Vom nördlichsten Zipfel der Südinsel machten wir nun einen weiten Satz hinunter an die Westküste. Fünf Stunden brauchten wir für die Strecke bis nach Westport. Langweilig wurde uns dabei aber nie, wir genossen die Fahrt durch die malerische und dünn besiedelte Gegend. Eigentlich wären wir ja gerne noch länger im Norden geblieben, doch leider hat uns ein Zyklon einen Strich durch die Rechnung gemacht, vor dem wir gerne die Flucht ergriffen haben.

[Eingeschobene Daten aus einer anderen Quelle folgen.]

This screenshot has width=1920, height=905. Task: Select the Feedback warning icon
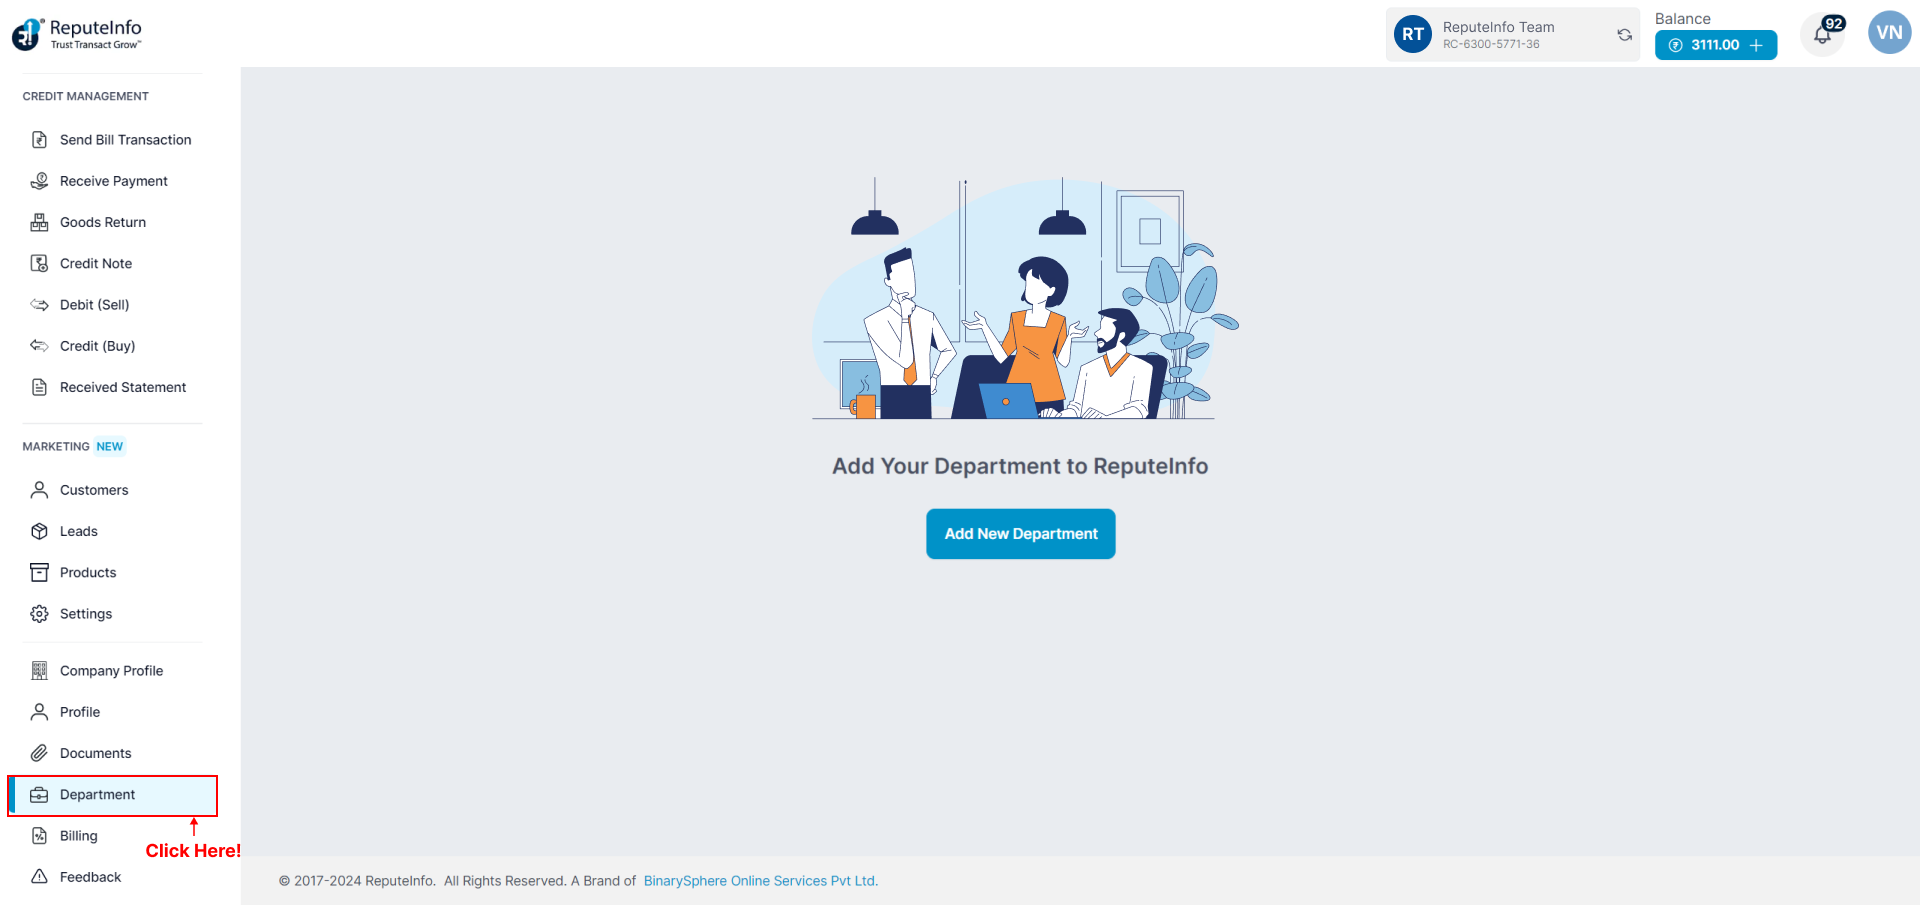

Westport hat bis auf seine Goldgräbergeschichte nicht viel zu bieten. Wir waren hier nur auf Campingplatzsuche. Unser Interesse galt primär der Küstengegend etwas südlich davon. Dort ist es nämlich möglich, eine dreistündige Wanderung entlang der Küste ausgehend von Cape Foulwind bis zur Tauranga-Bucht zu unternehmen, wo man wiederum den Robben beim Faulenzen und Rumtollen zusehen kann. Die Ausläufer des zuvor erwähnten Zyklons waren allerdings stärker als erwartet, sodaß wir die Wanderung leider streichen mußten. Wir ließen es uns aber nicht nehmen, Start- und Endpunkt dieser Wanderung zu besuchen, welche beide per Auto zugänglich sind. Die See war an diesem Tag aufgrund des Zyklons besonders stark und ließ uns Menschen wieder einmal spüren, wie klein wir sind und welche Gewalt in ihr steckt. Meterhohe Wellen donnerten an die Felsen und ließen das Wasser aufspritzen, was von sicherer Entfernung einen atemberaubenden Anblick bot.